Unofficial implementation of "SODA: Bottleneck Diffusion Models for Representation Learning"
56 stars 2 forks source link

Issues with distributed training environment #5

Open V1oletM opened 1 month ago

V1oletM commented 1 month ago

Hi, FutureXiang Thanks for your code! When I'm training CIFAR-10, I encounter an error during distributed training.

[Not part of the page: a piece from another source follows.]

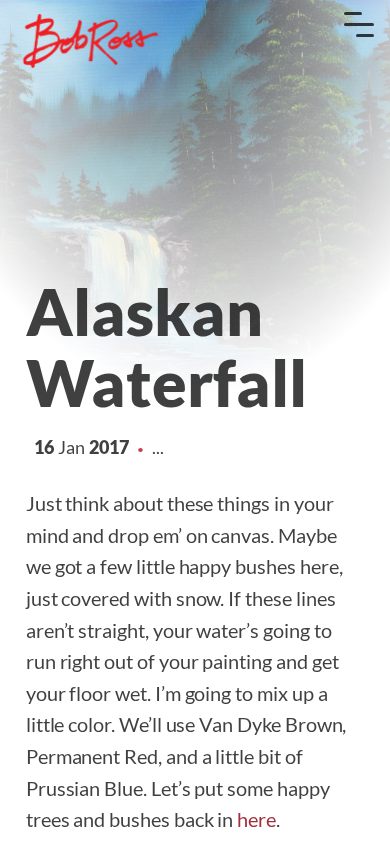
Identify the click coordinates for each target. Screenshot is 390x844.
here (256, 819)
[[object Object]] (90, 40)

ERROR:torch.distributed.elastic.multiprocessing.api:failed (exitcode: 2) local_rank: 0 (pid: 75972) of binary: /home/wangyiming/anaconda3/envs/diffusion/bin/python Traceback (most recent call last): File "/home/wangyiming/anaconda3/envs/diffusion/lib/python3.10/runpy.py", line 196, in _run_module_as_main return _run_code(code, main_globals, None, File "/home/wangyiming/anaconda3/envs/diffusion/lib/python3.10/runpy.py", line 86, in _run_code exec(code, run_globals) File "/home/wangyiming/anaconda3/envs/diffusion/lib/python3.10/site-packages/torch/distributed/launch.py", line 196, in <module> main() File "/home/wangyiming/anaconda3/envs/diffusion/lib/python3.10/site-packages/torch/distributed/launch.py", line 192, in main launch(args) File "/home/wangyiming/anaconda3/envs/diffusion/lib/python3.10/site-packages/torch/distributed/launch.py", line 177, in launch run(args) File "/home/wangyiming/anaconda3/envs/diffusion/lib/python3.10/site-packages/torch/distributed/run.py", line 785, in run elastic_launch( File "/home/wangyiming/anaconda3/envs/diffusion/lib/python3.10/site-packages/torch/distributed/launcher/api.py", line 134, in __call__ return launch_agent(self._config, self._entrypoint, list(args)) File "/home/wangyiming/anaconda3/envs/diffusion/lib/python3.10/site-packages/torch/distributed/launcher/api.py", line 250, in launch_agent raise ChildFailedError( torch.distributed.elastic.multiprocessing.errors.ChildFailedError: I'm not sure if it's a version issue. Could you please provide the environment.yaml file? Thanks!

FutureXiang commented 1 month ago

Hi, I'm using pytorch=2.0.0 with python=3.8. The environment.yaml file can be found at https://pastebin.com/DCuA0us6.

Please note that the actual error outputs will always come after the ChildFailedError or before ERROR:torch.distributed.elastic.multiprocessing.api:failed (exitcode: 2) local_rank: 0 (pid: 75972) of binary, when using distributed training. The incomplete traceback you provided above does not contain any specific failure details, so please pay attention to the other part of the traceback log.